We demonstrated that NBS1-KO abrogates tumorigenesis in a spontaneous model of SHH-MB and impairs the growth of SHH-MB allografts. Moreover inducible NBS1-KO causes inhibition of the SHH-pathway in developing GCPs, in vivo and in vitro. While these data indicate that NBS1-KO is epistatic to the SHH pathway, they do not reveal how mechanistically controls SHH-pathway.
Given that: i) there is an emergent link between DDR and centrosome proteins; ii) NBS1 localizes at the centrosomes, prevents their hyperduplication and regulates centriole separation; iii) during interphase the centrosome converts into the basal body, which enucleates the primary cilium (PC); iv) the PC is essential for SHH signalling; v) MRE11 mutations are involved in ciliopathies; we hypothesize that NBS1 has a role in PC regulation, in addition to its canonical role on DDR. By disturbing PC function, NBS1-KO might impair SHH pathway with relevant consequences on development and tumorigenesis of the CNS and, in particular, of the cerebellum. In support of this hypothesis, preliminary data indicate that loss of NBS1 in primary GCPs cultures from inducible KO mouse model leads to PC deregulation.
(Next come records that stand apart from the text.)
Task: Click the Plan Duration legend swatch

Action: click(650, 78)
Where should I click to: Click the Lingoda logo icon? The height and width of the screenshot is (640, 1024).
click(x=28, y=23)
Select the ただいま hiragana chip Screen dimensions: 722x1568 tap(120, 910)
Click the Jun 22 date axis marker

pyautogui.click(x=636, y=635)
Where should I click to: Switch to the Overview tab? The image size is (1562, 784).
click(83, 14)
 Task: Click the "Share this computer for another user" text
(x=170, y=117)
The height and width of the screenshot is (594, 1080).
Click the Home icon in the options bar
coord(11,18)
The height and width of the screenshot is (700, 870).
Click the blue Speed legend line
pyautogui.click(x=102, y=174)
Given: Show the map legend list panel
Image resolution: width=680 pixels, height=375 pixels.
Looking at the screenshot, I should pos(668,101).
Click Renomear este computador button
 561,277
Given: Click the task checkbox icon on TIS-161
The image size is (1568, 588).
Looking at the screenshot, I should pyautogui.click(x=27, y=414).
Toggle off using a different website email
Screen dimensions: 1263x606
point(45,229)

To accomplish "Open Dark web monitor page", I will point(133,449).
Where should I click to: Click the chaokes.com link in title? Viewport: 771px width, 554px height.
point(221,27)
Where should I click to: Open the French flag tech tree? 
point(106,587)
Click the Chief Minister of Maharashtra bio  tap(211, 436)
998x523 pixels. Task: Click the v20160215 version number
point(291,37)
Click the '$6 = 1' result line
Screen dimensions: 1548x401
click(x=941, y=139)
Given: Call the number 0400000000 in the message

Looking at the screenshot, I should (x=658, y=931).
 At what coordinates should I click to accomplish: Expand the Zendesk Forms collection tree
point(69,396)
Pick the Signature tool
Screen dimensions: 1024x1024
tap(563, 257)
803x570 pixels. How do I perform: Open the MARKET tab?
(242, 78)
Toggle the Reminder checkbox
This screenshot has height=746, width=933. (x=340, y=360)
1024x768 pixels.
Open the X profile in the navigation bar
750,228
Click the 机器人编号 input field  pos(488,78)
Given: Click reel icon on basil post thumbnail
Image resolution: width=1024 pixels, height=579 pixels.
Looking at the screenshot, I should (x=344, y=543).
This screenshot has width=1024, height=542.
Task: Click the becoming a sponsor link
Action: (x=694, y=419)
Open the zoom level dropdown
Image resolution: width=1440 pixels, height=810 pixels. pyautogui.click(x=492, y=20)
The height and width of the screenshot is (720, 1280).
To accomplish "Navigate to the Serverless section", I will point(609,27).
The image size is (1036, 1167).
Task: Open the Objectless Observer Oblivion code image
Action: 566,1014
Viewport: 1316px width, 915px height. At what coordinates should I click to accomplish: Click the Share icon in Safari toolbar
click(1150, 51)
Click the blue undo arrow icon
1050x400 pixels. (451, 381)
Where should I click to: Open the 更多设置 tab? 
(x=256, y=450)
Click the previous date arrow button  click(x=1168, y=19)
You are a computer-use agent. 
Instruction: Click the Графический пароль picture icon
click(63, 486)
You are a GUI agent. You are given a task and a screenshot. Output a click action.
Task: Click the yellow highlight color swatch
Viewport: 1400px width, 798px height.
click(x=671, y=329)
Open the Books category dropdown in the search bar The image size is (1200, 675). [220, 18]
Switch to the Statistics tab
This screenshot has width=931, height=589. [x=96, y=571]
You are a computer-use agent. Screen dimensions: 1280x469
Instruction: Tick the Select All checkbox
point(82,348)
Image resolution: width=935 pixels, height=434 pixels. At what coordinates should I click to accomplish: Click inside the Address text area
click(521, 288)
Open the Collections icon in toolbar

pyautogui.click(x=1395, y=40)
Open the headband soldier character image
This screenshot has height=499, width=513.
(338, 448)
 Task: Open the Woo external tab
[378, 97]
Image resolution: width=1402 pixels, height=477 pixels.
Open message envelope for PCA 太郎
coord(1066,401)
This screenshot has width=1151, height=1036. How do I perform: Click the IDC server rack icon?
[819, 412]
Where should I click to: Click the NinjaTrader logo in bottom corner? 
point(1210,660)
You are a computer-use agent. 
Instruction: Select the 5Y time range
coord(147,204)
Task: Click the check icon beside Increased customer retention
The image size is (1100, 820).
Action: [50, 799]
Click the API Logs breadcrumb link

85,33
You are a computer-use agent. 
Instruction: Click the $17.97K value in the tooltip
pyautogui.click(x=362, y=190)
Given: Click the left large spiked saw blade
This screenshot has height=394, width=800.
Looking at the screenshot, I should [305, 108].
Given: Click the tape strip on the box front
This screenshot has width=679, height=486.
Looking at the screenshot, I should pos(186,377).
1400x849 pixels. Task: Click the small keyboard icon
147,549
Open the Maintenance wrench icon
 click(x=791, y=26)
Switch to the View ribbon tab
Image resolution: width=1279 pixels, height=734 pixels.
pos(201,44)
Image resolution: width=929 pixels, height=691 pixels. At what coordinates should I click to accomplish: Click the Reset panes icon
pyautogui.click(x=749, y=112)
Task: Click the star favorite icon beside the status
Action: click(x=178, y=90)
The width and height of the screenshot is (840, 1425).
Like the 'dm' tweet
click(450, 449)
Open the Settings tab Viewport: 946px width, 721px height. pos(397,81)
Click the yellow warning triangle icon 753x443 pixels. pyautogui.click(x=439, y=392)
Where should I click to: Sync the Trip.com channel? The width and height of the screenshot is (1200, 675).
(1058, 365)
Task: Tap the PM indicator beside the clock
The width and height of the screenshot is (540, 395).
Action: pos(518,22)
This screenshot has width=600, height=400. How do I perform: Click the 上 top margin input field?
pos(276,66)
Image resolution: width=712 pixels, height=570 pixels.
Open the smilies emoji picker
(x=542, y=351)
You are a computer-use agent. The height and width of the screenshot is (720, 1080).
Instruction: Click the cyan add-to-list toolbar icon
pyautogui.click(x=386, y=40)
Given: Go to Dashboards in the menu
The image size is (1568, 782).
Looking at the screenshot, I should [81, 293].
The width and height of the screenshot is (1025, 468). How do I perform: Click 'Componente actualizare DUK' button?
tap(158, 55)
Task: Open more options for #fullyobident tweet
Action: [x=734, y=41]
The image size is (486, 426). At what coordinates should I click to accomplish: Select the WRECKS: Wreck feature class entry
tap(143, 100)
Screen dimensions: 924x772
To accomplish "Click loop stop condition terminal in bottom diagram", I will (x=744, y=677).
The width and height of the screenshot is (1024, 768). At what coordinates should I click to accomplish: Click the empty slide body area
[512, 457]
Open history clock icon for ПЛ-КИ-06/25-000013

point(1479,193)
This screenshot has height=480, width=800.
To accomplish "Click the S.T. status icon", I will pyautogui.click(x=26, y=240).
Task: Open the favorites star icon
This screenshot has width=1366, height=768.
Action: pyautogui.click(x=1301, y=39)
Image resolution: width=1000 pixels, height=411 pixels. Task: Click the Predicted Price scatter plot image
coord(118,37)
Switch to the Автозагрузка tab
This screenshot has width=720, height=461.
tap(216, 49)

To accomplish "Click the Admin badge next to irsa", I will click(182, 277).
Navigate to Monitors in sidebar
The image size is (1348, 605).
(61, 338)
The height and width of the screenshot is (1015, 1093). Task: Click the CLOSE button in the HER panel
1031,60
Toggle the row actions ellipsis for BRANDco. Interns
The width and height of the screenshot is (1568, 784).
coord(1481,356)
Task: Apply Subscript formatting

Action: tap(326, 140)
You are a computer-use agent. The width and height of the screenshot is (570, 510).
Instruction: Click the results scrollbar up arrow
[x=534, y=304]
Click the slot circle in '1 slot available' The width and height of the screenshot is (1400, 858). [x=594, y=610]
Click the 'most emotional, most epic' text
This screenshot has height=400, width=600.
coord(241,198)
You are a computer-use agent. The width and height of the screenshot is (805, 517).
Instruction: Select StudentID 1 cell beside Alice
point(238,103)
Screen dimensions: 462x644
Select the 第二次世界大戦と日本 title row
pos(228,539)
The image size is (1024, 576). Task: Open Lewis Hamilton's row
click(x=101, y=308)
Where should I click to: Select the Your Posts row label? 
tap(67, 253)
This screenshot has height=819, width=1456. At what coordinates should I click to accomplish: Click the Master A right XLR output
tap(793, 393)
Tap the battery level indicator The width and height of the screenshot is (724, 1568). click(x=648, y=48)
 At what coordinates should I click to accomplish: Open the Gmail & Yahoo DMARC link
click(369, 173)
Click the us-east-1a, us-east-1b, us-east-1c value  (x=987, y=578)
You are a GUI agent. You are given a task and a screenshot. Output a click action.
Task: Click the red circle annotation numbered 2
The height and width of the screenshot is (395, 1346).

Therefore, we aim to 1) prove that NBS1 function on PC is directly responsible for SHH-pathway inhibition; 2) prove
that PC and SHH dysfunction due to NBS1-KO are responsible for the observed cerebellar developmental defects and for MB inhibition; 3) evaluate whether NBS1 function on PC is dependent on DDR activation; 4) discover the
molecular mechanism underling the consequences of NBS1-KO on ciliogenesis; 5) disclose whether human NBSassociated mutations also lead to PC defects. To this end, we will generate new mice models with GCP-restricted NBS1-KO in the presence of SHH pathway hyper-activation dependent or independent from PC to disclose the relevance of PC dysfunction induced by NBS1-KO on both GCPs proliferation and transformation. We will also use novel genetically-engineered cell-based models to investigate how NBS1 directly or indirectly affects PC dynamics.
We strongly believe that disclosing and characterizing the emergent role of NBS1 on PC and SHH pathway will provide new insights into Nijmegen Breakage Syndrome and will increase our understanding of the role of DDR proteins in neuronal development and transformation.